[Data extracts]
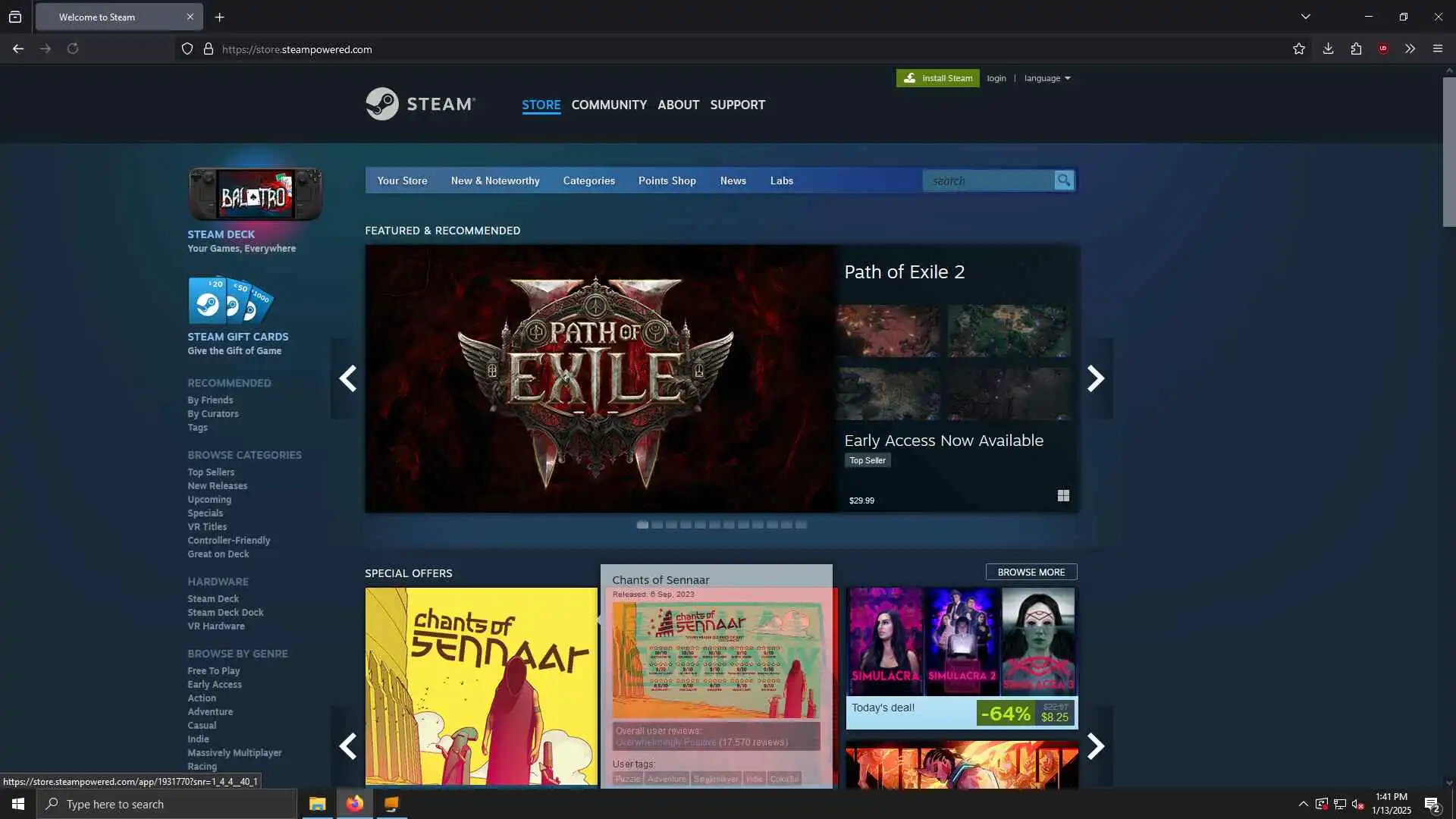
Task: Click right arrow of special offers carousel
Action: tap(1096, 746)
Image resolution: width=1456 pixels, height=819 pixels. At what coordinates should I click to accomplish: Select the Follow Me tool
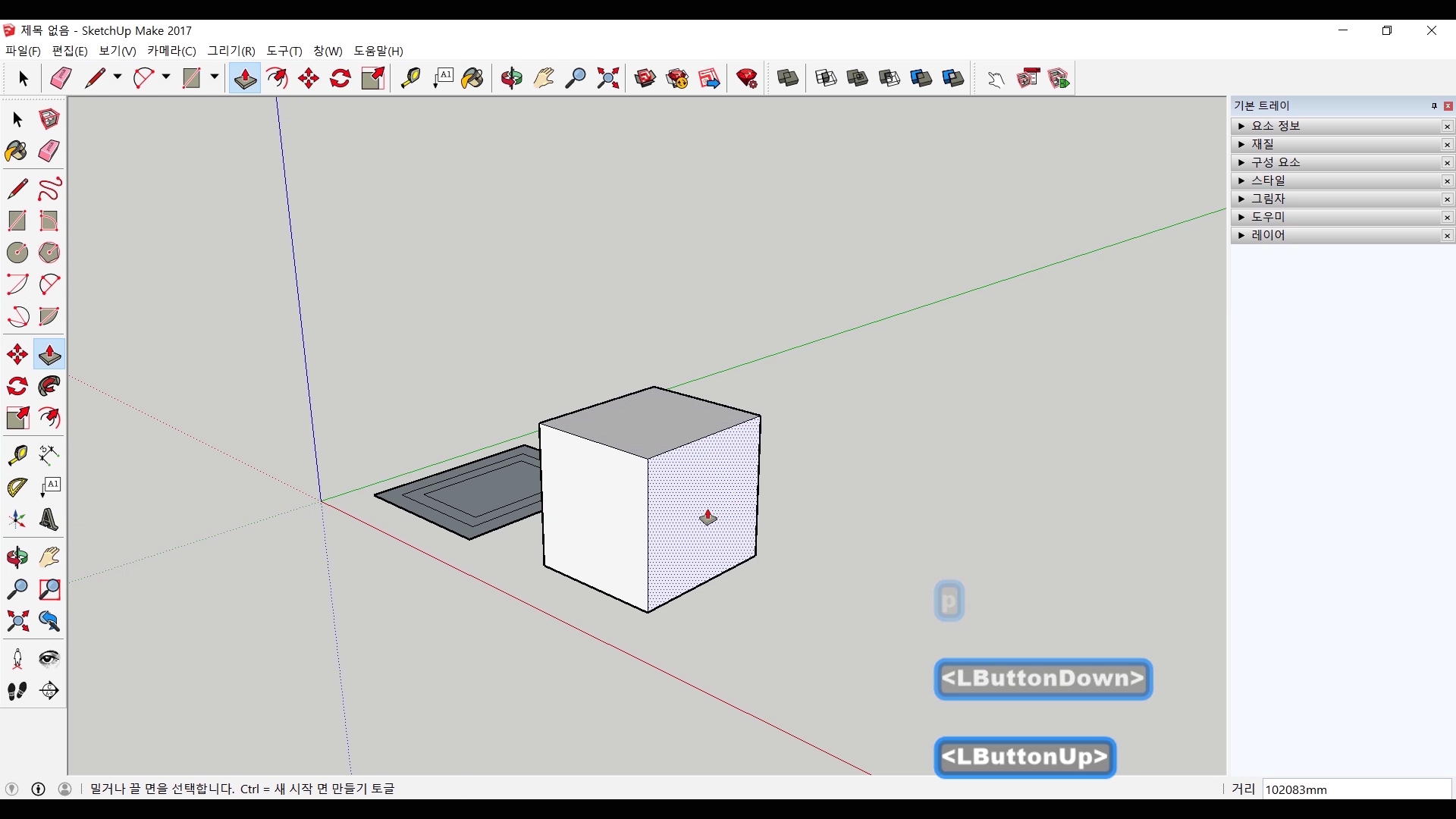(x=49, y=387)
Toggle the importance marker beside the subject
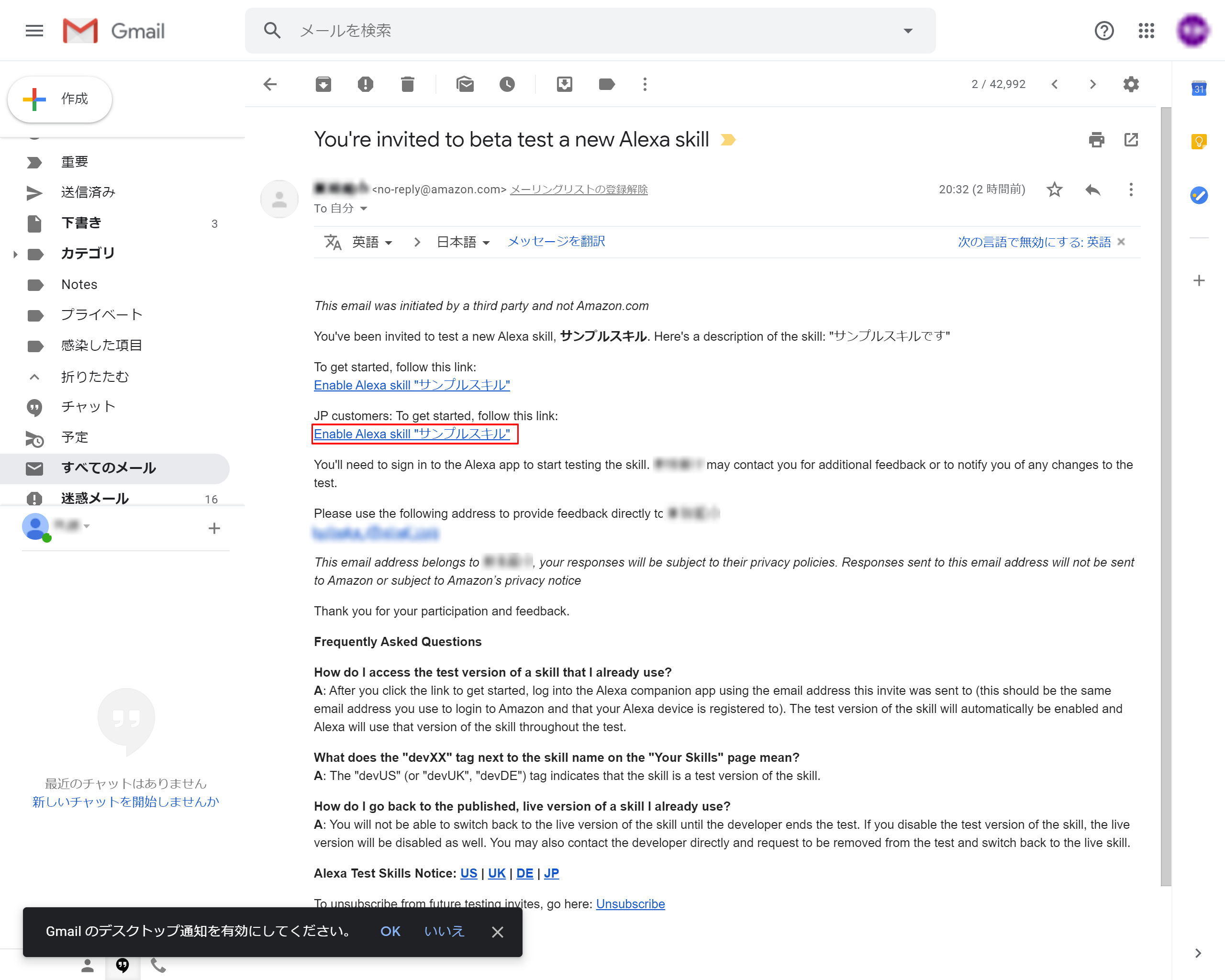Viewport: 1225px width, 980px height. tap(728, 140)
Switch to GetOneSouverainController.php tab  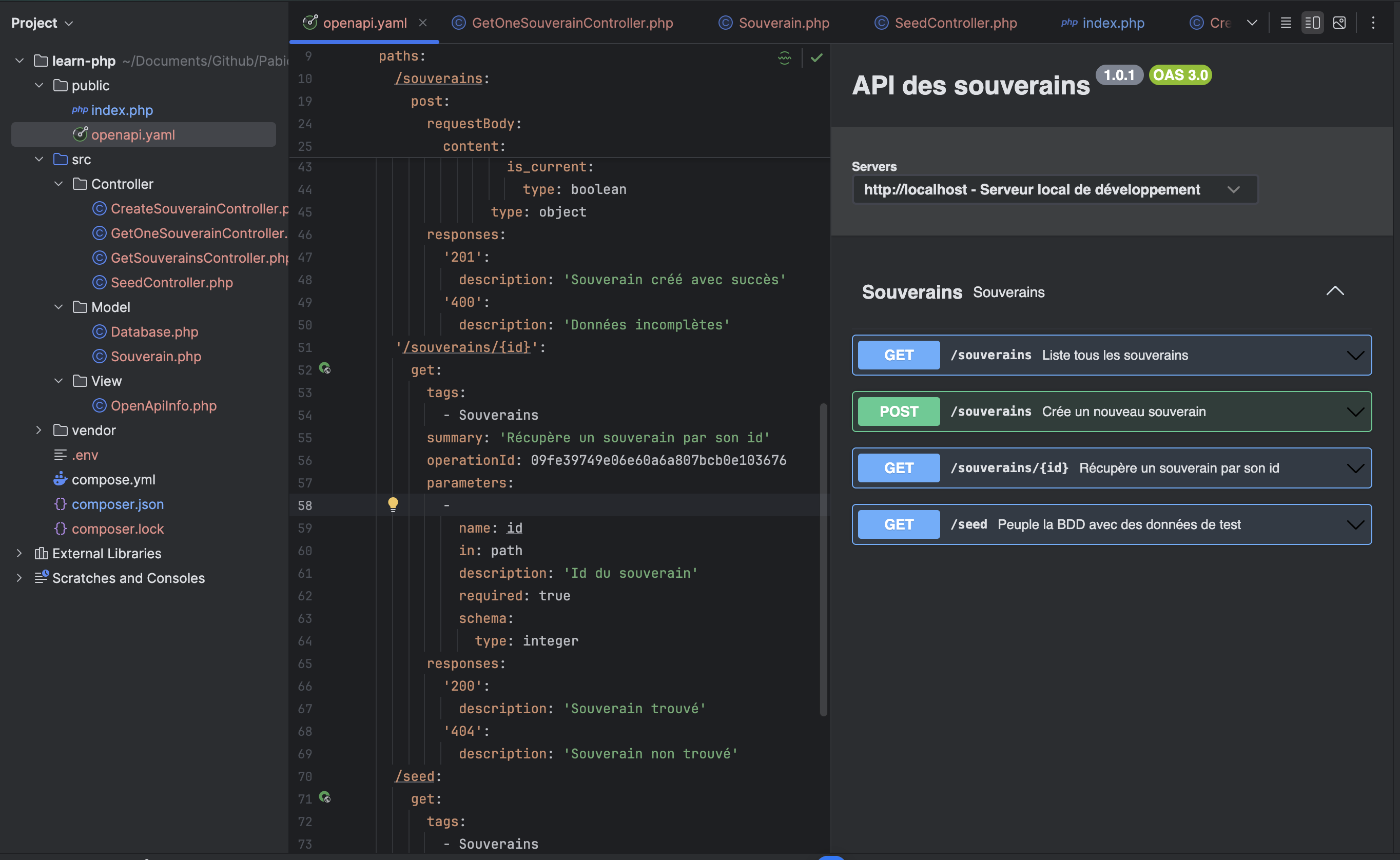(x=572, y=23)
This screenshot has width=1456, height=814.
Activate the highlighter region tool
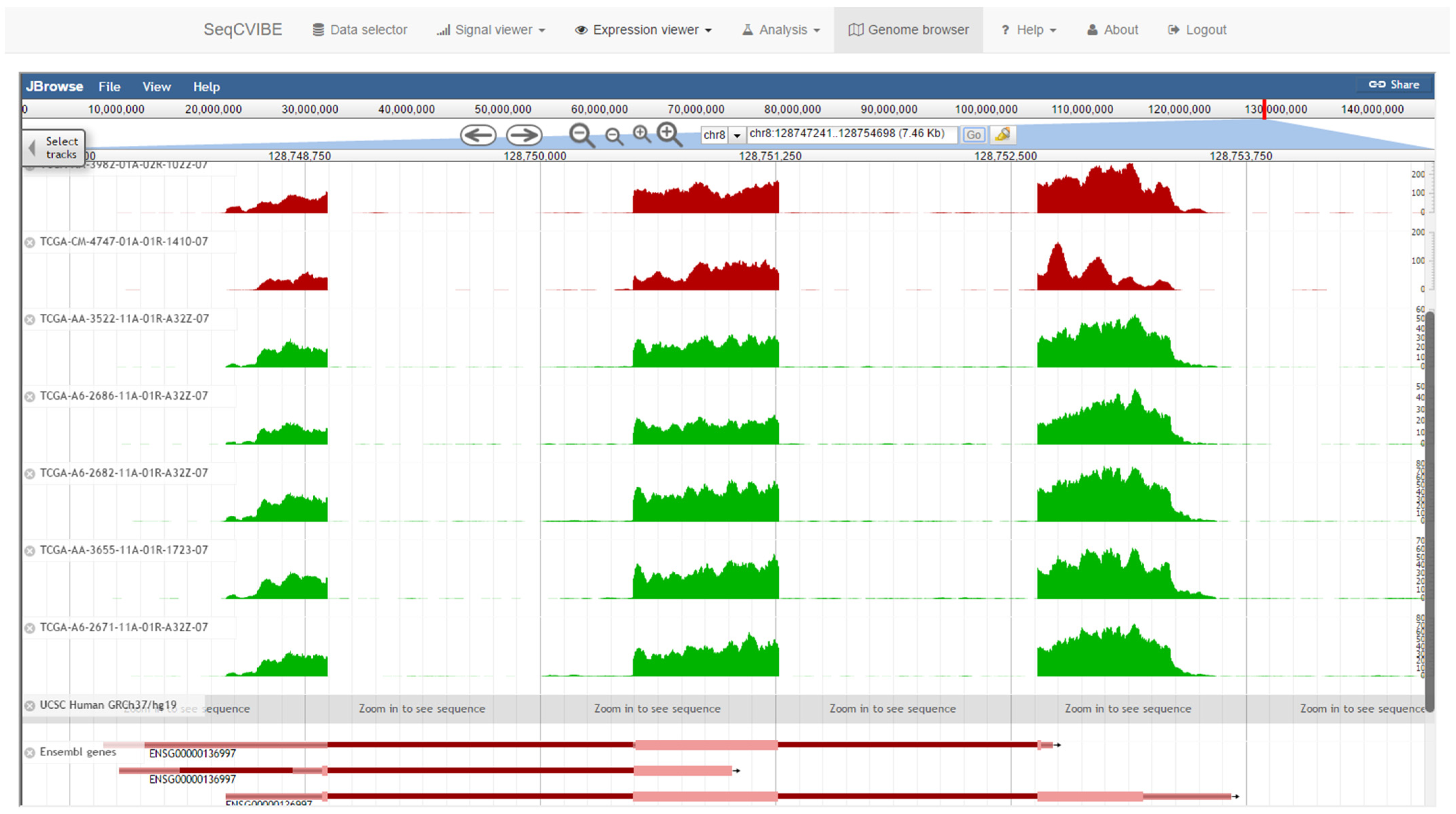coord(1003,134)
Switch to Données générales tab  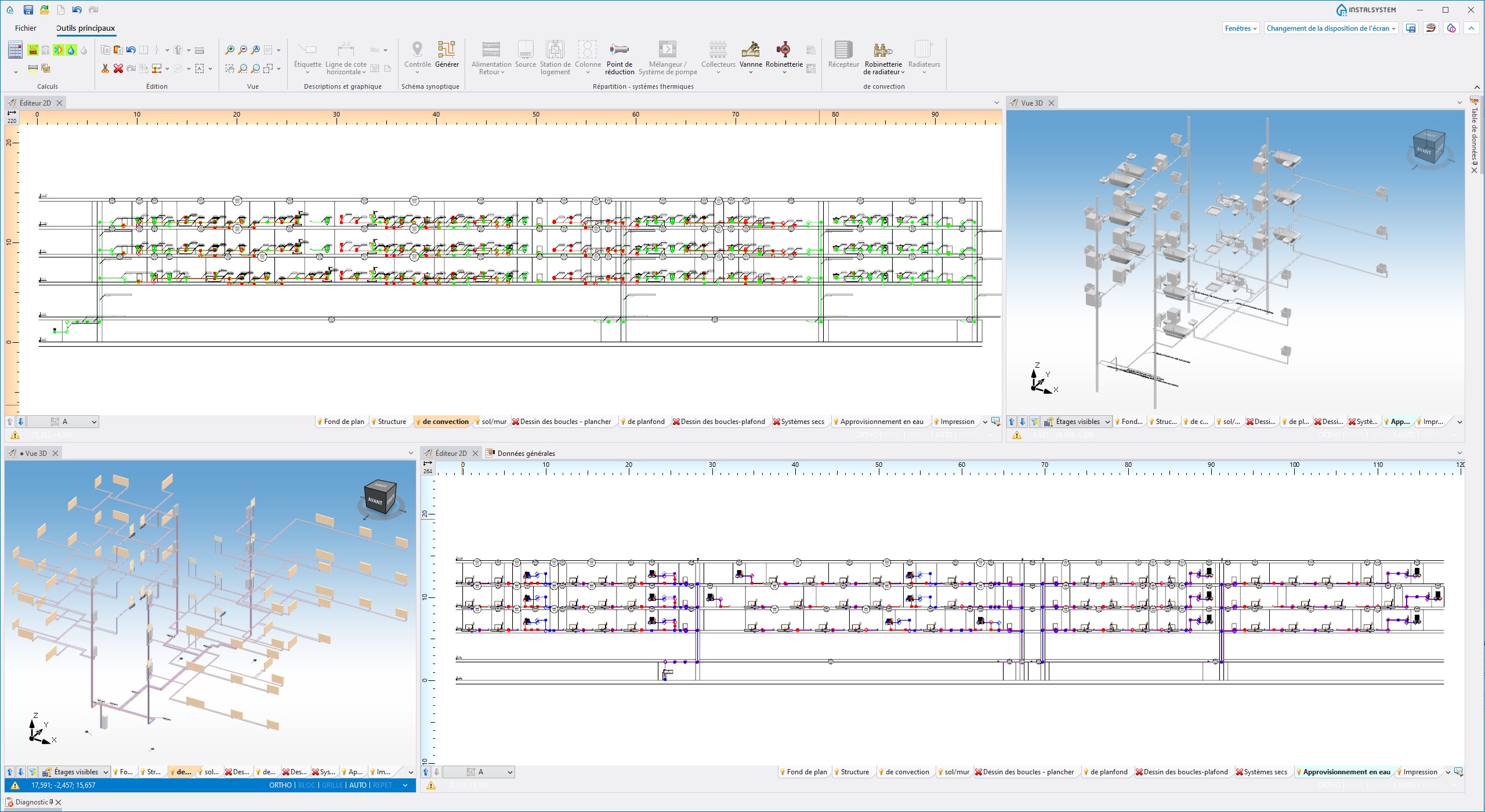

[Directions]
Starting at the line that holds "This screenshot has width=1456, height=814.", reproduce each line through the last one of the listing, and nothing more; the pictures stay out.

[Exercise response]
This screenshot has width=1456, height=814.
Activate the highlighter region tool
coord(1003,134)
Switch to Données générales tab  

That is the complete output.